Cross-Year Retro Corrections
The most demanding case is a retro correction that spans a year boundary. An employee's December salary is corrected in February of the following year. The December re-run must use the prior year's parameters — different tax brackets, different contribution ceilings, different minimum wage. Without versioned satellites, this requires explicit logic to determine which year's values to use. With versioned satellites, the lookup resolves December's period start date to the prior year's satellite. No special case handling required.
This is particularly important for countries with significant year-over-year parameter changes. Germany's pension contribution ceiling, for example, can change by several thousand euros between years. Using the wrong year's ceiling in a retro correction means every pension contribution for the corrected period is wrong — and the delta payment or deduction is wrong by a corresponding amount.
The guarantee: validFrom versioning ensures that every payroll period, whether run on time or corrected retroactively, uses the statutory values that were legally effective for that period.

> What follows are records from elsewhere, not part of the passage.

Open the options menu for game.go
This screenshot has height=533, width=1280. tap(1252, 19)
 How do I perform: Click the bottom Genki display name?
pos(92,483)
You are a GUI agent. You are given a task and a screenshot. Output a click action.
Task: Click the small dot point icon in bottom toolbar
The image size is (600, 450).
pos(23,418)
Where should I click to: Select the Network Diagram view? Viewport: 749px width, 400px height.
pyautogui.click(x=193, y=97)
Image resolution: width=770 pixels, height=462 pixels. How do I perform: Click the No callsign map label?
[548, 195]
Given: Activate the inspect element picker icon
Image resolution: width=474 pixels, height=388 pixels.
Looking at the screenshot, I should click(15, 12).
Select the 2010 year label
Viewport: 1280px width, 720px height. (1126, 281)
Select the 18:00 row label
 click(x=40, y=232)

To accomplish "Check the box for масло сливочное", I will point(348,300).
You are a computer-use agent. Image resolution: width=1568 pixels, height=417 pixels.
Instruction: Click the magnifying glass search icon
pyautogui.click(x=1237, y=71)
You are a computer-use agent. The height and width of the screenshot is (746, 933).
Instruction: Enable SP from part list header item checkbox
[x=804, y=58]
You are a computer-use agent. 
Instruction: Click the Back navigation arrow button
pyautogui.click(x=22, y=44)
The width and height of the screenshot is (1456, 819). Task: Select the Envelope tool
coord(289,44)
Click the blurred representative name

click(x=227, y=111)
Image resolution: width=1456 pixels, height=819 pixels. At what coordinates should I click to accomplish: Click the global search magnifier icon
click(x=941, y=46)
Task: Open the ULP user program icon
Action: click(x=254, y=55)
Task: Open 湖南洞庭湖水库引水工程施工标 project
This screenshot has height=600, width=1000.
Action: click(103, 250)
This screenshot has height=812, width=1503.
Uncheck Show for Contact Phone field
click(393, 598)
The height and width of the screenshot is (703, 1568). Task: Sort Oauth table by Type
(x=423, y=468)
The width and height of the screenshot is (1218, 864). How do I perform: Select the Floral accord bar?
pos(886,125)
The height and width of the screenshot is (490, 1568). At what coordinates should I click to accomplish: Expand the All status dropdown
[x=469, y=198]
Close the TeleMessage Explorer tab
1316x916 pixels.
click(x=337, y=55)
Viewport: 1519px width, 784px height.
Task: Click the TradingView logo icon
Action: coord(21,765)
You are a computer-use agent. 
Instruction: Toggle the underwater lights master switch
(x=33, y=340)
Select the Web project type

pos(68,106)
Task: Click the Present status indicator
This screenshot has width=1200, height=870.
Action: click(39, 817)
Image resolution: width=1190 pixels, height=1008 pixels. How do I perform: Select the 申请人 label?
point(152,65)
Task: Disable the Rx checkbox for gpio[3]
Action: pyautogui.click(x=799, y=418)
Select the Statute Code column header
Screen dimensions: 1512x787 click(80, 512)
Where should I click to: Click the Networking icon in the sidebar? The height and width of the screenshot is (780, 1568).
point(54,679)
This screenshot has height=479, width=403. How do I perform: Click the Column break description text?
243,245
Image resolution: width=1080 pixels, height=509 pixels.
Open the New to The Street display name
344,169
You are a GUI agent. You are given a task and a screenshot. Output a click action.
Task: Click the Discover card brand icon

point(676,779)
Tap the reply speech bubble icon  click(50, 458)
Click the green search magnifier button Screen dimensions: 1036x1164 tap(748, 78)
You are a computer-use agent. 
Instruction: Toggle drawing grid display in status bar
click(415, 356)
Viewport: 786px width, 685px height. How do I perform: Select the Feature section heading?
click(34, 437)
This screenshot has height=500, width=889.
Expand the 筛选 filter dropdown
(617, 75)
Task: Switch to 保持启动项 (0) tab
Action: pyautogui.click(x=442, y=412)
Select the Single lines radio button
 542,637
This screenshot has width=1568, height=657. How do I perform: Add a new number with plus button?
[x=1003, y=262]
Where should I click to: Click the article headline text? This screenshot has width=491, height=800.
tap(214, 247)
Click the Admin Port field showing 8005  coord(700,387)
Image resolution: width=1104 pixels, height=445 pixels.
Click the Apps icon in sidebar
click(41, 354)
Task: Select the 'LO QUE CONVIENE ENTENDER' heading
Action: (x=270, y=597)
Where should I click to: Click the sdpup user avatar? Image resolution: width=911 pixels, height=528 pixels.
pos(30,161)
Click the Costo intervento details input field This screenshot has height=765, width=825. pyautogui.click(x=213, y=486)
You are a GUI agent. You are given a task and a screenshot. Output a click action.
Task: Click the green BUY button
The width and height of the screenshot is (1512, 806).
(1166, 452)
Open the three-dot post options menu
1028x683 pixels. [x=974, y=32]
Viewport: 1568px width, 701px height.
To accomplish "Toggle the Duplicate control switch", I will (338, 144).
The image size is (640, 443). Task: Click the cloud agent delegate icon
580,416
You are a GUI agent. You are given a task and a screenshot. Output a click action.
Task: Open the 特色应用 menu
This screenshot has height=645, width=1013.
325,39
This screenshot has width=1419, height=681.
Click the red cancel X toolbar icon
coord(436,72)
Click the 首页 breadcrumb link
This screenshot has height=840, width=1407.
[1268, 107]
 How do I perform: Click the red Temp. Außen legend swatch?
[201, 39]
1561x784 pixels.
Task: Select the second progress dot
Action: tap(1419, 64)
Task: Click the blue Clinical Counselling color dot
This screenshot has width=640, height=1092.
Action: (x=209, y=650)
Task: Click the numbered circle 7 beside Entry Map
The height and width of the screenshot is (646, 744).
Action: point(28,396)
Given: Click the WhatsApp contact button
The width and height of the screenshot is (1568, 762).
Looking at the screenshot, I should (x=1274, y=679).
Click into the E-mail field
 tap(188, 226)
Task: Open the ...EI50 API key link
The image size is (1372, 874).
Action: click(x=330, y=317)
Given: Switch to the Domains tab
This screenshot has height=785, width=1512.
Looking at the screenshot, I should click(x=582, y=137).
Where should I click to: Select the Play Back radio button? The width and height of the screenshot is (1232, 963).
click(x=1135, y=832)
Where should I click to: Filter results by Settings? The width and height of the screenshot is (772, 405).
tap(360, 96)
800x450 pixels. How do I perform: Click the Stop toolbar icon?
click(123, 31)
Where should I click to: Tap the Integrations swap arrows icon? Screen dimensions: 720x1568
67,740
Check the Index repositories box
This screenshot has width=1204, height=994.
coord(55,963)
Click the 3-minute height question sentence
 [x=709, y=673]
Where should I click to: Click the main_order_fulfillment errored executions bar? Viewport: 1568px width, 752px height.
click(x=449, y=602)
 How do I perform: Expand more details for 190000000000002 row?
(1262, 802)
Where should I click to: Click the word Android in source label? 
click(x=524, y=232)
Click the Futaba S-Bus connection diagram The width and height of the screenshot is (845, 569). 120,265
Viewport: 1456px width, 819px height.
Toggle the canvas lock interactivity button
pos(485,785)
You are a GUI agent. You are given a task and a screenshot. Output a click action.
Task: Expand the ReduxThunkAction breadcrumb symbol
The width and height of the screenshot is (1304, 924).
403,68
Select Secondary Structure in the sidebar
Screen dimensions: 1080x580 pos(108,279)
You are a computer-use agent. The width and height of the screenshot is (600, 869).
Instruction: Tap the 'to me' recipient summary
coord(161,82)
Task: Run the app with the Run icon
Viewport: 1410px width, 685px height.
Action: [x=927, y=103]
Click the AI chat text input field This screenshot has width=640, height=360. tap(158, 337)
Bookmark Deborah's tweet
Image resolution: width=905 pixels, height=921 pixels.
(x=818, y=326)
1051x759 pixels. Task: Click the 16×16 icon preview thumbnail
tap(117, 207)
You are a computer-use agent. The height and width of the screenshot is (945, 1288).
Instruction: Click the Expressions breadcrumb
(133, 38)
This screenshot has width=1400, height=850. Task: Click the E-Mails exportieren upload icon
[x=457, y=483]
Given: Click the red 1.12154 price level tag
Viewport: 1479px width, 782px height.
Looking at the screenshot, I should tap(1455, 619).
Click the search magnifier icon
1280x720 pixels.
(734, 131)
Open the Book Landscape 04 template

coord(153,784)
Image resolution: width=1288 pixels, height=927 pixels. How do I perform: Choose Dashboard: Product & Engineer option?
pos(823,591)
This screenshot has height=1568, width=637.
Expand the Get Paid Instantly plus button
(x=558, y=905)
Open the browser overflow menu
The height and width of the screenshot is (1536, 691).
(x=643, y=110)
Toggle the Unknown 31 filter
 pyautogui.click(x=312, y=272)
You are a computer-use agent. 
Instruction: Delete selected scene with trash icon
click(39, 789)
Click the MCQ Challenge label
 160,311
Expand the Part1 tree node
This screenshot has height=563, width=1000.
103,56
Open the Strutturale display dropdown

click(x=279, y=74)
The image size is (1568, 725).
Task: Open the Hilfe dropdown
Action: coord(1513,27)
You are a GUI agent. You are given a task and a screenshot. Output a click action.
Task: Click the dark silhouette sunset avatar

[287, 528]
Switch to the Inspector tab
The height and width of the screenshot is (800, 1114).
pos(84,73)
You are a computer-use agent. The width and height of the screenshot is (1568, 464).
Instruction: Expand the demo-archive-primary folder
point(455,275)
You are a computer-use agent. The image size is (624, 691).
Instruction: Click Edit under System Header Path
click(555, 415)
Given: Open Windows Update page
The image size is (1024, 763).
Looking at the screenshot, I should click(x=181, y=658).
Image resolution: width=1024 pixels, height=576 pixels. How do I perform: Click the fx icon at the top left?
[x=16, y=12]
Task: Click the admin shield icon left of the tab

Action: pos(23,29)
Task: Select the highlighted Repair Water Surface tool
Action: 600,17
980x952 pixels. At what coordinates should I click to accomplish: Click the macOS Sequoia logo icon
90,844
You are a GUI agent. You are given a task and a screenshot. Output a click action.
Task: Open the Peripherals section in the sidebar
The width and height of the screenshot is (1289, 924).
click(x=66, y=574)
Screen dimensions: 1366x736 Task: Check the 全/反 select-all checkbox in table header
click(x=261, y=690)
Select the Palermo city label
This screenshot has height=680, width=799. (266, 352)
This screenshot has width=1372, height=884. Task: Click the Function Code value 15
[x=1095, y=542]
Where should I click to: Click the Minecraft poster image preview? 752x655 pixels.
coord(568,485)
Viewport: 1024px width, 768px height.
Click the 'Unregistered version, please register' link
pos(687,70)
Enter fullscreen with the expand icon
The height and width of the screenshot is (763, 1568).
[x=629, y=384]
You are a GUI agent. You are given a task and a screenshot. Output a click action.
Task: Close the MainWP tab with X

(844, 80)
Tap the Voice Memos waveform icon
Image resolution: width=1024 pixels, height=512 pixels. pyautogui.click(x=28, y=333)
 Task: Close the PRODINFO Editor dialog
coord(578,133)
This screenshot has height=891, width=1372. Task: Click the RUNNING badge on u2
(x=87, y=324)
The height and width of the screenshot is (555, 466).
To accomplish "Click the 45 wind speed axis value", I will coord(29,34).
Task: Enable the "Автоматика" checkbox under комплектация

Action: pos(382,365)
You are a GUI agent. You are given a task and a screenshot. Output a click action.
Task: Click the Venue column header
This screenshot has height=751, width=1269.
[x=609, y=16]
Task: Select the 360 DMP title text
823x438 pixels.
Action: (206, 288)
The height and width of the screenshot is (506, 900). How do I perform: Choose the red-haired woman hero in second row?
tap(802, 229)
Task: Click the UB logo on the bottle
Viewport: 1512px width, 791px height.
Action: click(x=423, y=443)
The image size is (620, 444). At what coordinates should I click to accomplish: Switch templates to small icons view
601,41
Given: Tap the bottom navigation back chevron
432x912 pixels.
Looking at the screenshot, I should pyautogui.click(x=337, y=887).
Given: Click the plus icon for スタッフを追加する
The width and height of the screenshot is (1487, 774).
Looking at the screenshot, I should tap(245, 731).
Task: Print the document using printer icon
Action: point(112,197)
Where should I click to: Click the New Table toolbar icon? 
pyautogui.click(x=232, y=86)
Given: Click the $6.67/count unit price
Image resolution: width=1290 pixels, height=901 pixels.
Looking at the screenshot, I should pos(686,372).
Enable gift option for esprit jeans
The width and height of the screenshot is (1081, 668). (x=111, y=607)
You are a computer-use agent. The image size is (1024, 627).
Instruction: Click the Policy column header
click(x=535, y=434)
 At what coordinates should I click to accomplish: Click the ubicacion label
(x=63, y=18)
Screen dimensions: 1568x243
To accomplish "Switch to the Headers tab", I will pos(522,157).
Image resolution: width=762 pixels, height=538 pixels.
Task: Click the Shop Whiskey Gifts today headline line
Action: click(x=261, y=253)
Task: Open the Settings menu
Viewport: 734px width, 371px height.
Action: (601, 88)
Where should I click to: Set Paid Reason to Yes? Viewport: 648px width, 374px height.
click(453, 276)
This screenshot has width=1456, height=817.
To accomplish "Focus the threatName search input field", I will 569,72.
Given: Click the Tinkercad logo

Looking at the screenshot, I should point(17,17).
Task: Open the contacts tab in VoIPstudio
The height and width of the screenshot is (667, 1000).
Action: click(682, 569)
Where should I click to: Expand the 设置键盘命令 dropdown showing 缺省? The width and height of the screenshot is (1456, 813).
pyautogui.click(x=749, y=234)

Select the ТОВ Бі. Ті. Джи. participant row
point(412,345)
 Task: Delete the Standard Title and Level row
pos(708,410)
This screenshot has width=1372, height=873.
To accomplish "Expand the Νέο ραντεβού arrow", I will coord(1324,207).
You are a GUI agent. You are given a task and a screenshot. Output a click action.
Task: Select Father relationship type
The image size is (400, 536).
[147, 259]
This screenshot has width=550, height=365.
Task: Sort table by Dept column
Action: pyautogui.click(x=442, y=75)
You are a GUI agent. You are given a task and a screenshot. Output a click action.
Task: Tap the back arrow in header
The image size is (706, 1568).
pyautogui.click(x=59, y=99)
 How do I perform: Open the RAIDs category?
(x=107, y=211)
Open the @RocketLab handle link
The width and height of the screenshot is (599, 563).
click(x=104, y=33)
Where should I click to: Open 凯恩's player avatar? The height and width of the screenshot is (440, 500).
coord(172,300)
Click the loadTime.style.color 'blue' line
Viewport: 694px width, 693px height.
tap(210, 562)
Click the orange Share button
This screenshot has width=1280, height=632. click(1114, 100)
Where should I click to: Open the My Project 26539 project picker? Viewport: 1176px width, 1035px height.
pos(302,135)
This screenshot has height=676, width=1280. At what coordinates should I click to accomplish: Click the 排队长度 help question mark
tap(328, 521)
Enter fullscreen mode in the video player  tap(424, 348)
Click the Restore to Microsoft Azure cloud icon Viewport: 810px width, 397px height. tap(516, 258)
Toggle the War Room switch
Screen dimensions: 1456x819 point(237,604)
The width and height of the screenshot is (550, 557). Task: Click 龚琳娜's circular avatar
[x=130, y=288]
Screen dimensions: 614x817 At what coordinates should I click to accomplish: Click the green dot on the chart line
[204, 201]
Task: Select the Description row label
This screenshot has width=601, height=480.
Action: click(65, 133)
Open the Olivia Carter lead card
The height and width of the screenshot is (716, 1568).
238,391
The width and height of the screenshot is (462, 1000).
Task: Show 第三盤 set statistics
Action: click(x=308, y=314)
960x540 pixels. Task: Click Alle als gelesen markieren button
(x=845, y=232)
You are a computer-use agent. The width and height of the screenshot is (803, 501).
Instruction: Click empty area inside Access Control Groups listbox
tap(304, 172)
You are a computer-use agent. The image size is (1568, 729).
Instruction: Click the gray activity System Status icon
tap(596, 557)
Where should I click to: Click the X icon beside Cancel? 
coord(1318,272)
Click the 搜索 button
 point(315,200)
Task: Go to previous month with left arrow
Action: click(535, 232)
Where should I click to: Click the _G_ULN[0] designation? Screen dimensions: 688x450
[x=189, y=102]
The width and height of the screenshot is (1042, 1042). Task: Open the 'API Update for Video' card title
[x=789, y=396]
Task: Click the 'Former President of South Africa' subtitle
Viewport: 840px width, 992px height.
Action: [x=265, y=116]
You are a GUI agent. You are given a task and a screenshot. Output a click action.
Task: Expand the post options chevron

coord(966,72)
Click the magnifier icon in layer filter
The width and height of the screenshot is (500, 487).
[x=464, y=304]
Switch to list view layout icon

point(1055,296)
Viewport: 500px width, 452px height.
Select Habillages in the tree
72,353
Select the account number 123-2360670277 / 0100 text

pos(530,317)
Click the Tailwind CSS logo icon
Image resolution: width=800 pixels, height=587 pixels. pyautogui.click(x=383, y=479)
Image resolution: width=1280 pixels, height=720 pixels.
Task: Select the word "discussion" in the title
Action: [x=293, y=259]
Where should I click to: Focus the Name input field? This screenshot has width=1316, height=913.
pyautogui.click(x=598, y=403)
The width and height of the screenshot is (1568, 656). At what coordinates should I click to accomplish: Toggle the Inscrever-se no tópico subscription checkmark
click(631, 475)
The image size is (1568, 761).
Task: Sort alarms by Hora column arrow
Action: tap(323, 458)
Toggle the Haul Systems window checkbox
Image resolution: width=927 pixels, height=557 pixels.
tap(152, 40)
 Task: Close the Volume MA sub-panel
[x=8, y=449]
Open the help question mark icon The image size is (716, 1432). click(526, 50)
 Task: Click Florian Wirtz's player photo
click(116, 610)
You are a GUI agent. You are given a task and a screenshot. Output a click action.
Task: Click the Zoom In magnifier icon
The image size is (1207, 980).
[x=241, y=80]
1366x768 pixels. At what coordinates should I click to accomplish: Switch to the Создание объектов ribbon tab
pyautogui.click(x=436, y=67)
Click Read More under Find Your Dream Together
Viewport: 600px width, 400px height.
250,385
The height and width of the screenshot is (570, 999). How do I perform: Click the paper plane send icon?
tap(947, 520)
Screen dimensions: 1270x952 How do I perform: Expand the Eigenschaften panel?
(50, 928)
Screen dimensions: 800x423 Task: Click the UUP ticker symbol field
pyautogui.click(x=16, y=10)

The calculation logic never needs to know what year it is. The lookup handles it.
Audit Trail
Because data regulation satellites are versioned artifacts — JSON files with explicit validFrom dates, imported into the system with timestamps — they provide a complete audit trail. If an auditor asks "what pension ceiling did you use for January 2024?", the answer is: the value in the Data.SV satellite with validFrom ≤ 2024-01-01, which is the 2024 satellite, which contains the value published in the 2023 Bundesgesetzblatt. The chain from payslip to satellite to official gazette is traceable and documented.
This traceability is not a feature added on top of the system — it is a natural consequence of the architecture. When statutory values live in versioned, externalized data files rather than embedded in application code, the provenance of every number used in every calculation is inherently recorded.